> _TASK OBJECTIVE_
Write out the listing below word for word, beginning at its first line and stopping after the line that contains "click(x=183, y=75)".

--- Start of DATASET ---

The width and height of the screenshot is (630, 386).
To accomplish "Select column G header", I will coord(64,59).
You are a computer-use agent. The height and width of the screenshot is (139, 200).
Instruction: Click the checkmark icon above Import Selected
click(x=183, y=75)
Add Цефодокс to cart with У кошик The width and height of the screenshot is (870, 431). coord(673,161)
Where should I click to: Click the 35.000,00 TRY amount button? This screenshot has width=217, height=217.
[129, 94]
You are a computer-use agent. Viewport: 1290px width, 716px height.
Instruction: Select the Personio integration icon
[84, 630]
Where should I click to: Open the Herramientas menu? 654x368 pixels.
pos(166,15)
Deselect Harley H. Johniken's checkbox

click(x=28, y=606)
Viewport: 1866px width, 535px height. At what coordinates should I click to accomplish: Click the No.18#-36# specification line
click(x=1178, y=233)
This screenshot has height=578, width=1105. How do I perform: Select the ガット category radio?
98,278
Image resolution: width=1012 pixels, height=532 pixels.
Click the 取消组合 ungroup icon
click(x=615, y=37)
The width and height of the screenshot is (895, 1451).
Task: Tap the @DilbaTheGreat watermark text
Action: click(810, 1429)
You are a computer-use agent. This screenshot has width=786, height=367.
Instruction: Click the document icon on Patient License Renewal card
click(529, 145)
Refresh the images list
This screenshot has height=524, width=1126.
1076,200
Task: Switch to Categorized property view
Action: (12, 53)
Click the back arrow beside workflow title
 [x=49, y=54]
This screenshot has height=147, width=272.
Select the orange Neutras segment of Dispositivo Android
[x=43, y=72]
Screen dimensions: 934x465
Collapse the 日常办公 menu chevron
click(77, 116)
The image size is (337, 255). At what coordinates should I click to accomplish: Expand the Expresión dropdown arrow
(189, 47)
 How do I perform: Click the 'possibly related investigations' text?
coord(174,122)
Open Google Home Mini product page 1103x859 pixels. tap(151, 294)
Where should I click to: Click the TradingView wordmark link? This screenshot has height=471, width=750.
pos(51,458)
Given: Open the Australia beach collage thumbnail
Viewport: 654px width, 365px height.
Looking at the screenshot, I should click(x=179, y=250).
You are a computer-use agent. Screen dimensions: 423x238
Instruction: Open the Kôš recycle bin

--- End of DATASET ---

> _TASK OUTPUT_
The width and height of the screenshot is (630, 386).
To accomplish "Select column G header", I will coord(64,59).
You are a computer-use agent. The height and width of the screenshot is (139, 200).
Instruction: Click the checkmark icon above Import Selected
click(x=183, y=75)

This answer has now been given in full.